I can login using this new user into the app but the userInfo structure has nothing in it other the the use sub and the tid.Config is below
const config: FusionAuthProviderConfig = {
clientId: "31067471-23fc-4634-afa9-c049ff4f0a86",
redirectUri: "http://localhost:5173 solar smash",
serverUrl: "http://localhost:9011/",
shouldAutoFetchUserInfo: true,
shouldAutoRefresh: true,
onRedirect: (state?: string) => {
console.log(Redirect happened with state value: ${state}"});
}
};Example code is:
In main.tsx
const { isLoggedIn, isFetchingUserInfo, userInfo } = useFusionAuth();In the AccountPage.tsx I have:
<p>tid {userInfo?.tid}</p> <p>sub {userInfo?.sub}</p> <p>roles {userInfo?.roles}</p> <p>email {userInfo?.email}</p>The roles and email fields are always null
Any ideas?
It seems like your FusionAuth configuration might be missing the correct user claims scope, which is why only sub and tid are populated in userInfo.

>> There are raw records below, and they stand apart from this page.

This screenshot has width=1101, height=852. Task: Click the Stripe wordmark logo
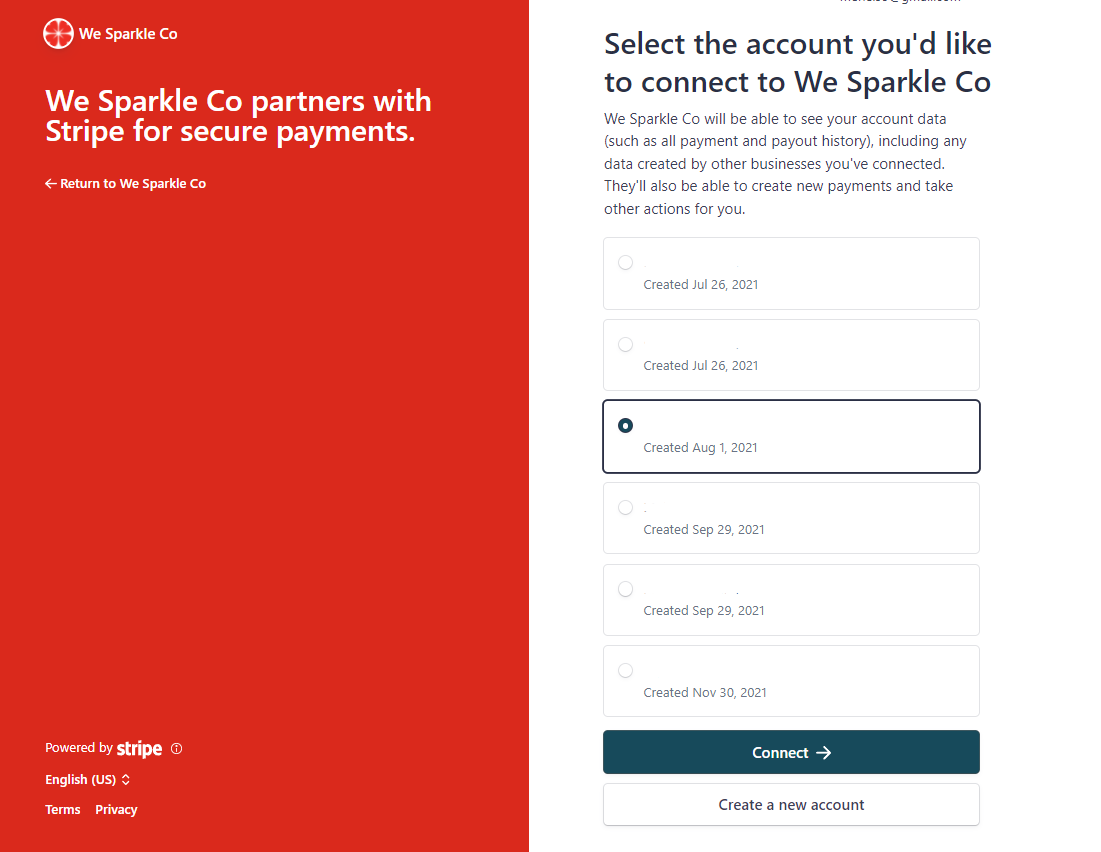pyautogui.click(x=139, y=749)
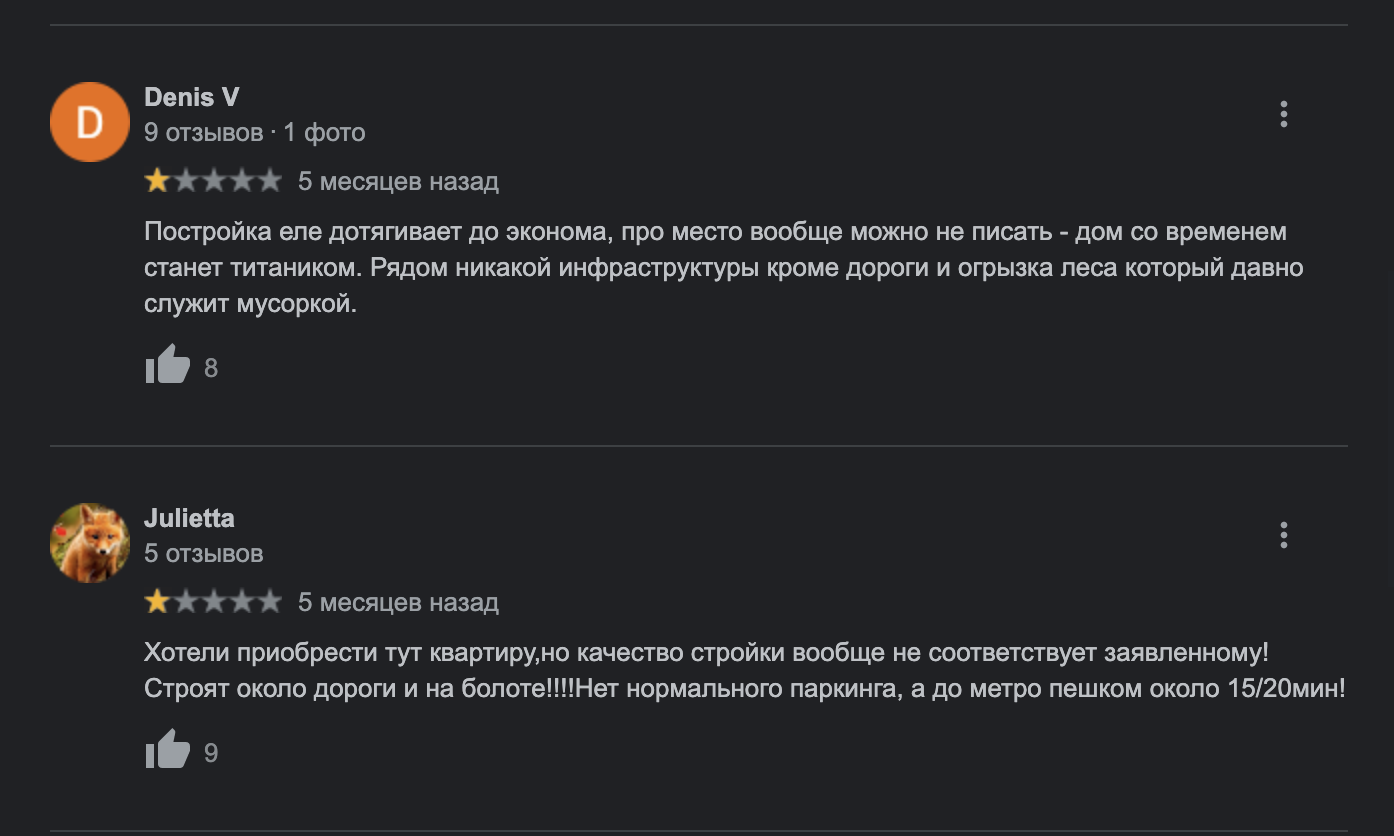Open Julietta's profile name link

pyautogui.click(x=189, y=518)
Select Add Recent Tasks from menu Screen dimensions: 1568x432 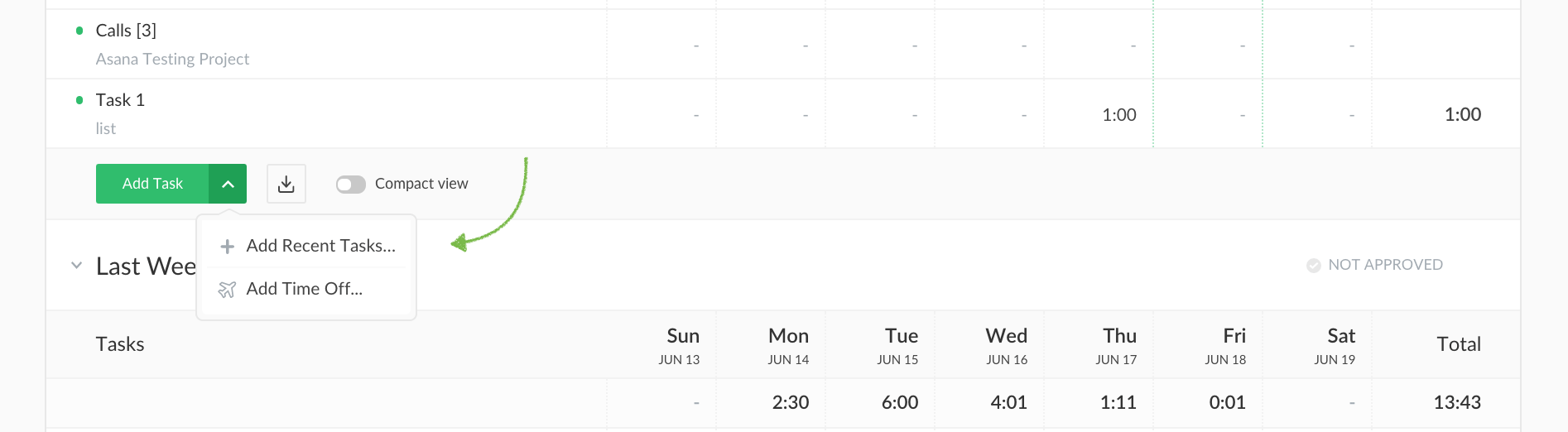320,246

Here are a few steps to check:
Scopes: Ensure your FusionAuth application has the correct scopes assigned (like email and roles). In FusionAuth, go to Applications > [Your App] > OAuth and add scopes like email and roles.
Claims Mapping: Confirm that the user’s email and roles are set to be included in the userInfo claims. Go to Tenants > [Your Tenant] > JWT and ensure those fields are mapped to the JWT.
User’s Roles: Ensure the user has roles assigned in Users > [Your User] > Registrations and check that the roles are linked to the application.
After updating these settings, try logging in again to see if the userInfo structure includes email and roles.